Signs of Christ

Young Tom Margevicius dreamed of becoming a priest while growing up in Cleveland. Those dreams appeared dashed when the high-school seminary he attended closed. At that point he changed course and turned to his other love, the great outdoors.

After earning a degree in wildlife biology, he went to work for the Ohio Department of Natural Resources. Informing the public about nature’s wonders in state parks, he found himself relatively happy — but essentially unfulfilled.

“Working for the government, I couldn’t talk about God,” he recalls. “I preferred to tell people about the Lord.”

Today Father Margevicius (pronounced Mar-GEV-ishis) is able to combine his two great loves. Ordained in the Archdiocese of St. Paul and Minneapolis in May 1999, he served for a time as a parish priest and is now a fulltime professor of liturgical theology at the archdiocesan St. Paul Seminary School of Divinity. On weekends he puts his fluency in American Sign Language to the best of uses, ministering to the archdiocesan deaf community at Our Lady of Mount Carmel Catholic Church.

Sign language and the signs in nature have expanded his ministry, so to speak.

“He brings that love of nature, that respect for God’s created earth, to his priesthood,” says Father Kevin Finnegan, pastor of Divine Mercy Church in Faribault, Minn., who has known Father Margevicius 20 years.

“Father [Margevicius] sees the world as an artist sees the world,” explains Laure Krupp of the Cathedral of St. Paul. “He has a way of drawing the curtain back and showing us that beauty of God like an artist does.

“One thing an artist does is capture an image that the rest of us have walked by a thousand times,” she adds. “In capturing it, they make the world stop and say it is beautiful. That’s what Father Tom does in his liturgy and in the way he lives out his priesthood.”

Hearts Ablaze

For James and Beth Mathewson, the young priest’s way of making the Scriptures come alive fanned their faith into a bonfire.

Neither will forget one homily Father Margevicius gave at Nativity of Our Lord Church on Jesus teaching about those who are drawn to light and those who stay away from it (John 12:35-36).

“He explained it in terms of everyday decisions we make,” says James. “We were practicing Catholics active in the Church, but we had a reawakening of the faith. And that was the homily that started it all.”

“Over the two years Father Tom was [at our parish], our faith just blossomed,” adds James. “Since then, it has taken off.”

James says Father Margevicius has a way of preaching that gets to the heart of the Scriptures, addressing difficulties and making sense of puzzling passages. His explanations, says James, make effective apologists of everyday parishioners.

Not to mention making New Evangelization-minded priests of today’s seminarians.

While himself a seminarian, Father Margevicius looked to Father Bill Kenney, the Twin Cities chaplain to the deaf for 40 years, as a mentor.

Later, while serving at Our Lady of Mount Carmel Church — where 40% of the 200 families are deaf or hard of hearing — he decided to study American Sign Language.

Shortly after Father Margevicius was ordained, Father Kenney retired and the younger priest gladly assumed the chaplaincy. Weekends he ministers to the deaf community at the church.

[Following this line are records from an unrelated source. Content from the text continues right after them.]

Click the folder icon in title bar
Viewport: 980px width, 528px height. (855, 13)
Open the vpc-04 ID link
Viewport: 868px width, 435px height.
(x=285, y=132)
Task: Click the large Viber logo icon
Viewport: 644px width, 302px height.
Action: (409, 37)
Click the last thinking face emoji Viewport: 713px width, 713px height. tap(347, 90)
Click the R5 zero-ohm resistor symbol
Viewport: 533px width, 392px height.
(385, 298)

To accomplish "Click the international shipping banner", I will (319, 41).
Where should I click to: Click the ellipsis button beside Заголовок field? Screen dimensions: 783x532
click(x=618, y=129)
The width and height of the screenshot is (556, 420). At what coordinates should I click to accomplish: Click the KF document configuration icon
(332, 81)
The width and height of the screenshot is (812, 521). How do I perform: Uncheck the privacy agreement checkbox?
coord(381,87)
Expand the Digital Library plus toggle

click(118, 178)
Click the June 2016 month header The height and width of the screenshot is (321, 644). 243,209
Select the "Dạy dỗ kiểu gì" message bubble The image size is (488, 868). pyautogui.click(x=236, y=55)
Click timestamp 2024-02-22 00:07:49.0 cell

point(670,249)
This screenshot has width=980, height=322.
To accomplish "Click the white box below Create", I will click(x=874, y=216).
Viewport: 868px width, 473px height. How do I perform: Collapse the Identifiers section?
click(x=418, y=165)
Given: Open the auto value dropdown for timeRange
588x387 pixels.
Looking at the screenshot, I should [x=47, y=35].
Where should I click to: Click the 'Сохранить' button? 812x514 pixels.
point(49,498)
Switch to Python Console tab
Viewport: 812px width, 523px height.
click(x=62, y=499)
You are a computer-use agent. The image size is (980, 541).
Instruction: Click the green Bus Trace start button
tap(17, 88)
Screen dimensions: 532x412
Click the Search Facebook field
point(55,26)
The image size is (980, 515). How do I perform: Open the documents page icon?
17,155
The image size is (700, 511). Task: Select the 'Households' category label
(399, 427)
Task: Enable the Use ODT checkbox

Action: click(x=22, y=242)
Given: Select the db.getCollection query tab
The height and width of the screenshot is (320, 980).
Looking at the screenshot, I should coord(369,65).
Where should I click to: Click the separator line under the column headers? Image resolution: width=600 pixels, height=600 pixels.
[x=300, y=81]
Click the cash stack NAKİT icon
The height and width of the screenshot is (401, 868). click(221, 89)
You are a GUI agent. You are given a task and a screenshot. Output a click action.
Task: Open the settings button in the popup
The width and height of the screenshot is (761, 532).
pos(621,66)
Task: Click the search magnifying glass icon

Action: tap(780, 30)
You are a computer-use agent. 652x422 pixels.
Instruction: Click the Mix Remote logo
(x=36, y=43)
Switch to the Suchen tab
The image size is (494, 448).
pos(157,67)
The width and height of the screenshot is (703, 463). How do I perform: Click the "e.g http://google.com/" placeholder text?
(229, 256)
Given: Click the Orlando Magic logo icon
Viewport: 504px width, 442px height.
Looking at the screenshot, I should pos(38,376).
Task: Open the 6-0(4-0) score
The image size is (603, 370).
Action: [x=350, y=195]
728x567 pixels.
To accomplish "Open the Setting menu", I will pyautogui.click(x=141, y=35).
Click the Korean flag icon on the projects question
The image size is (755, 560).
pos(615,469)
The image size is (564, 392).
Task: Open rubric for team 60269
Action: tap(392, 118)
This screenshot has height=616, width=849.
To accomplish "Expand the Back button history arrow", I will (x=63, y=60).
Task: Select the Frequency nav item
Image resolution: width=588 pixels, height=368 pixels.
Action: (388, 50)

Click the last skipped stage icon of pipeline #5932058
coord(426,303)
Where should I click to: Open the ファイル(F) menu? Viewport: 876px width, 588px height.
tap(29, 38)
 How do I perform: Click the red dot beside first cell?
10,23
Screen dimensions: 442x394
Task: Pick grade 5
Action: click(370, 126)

And he makes trips to Father Finnegan’s church an hour away to administer the sacrament of reconciliation to the deaf community there.

Father Finnegan believes that his friend’s great love for people and their needs is in part influenced by the fact both his parents immigrated to this country.

“I’ve always noticed that he knows himself, his needs for the sacraments, and his people,” adds Father Finnegan. “I’m always glad because I know he’s a great confessor.”

In Loco Christi

In turn, the deaf have taught Father Margevicius. “Working with the deaf forces me to broaden my perspective,” he says. “They see right through phoniness. They know if I’m sincere or not.”

Then, too, he says, they’re very “incarnational”: They need to see your body language in order to communicate with your heart.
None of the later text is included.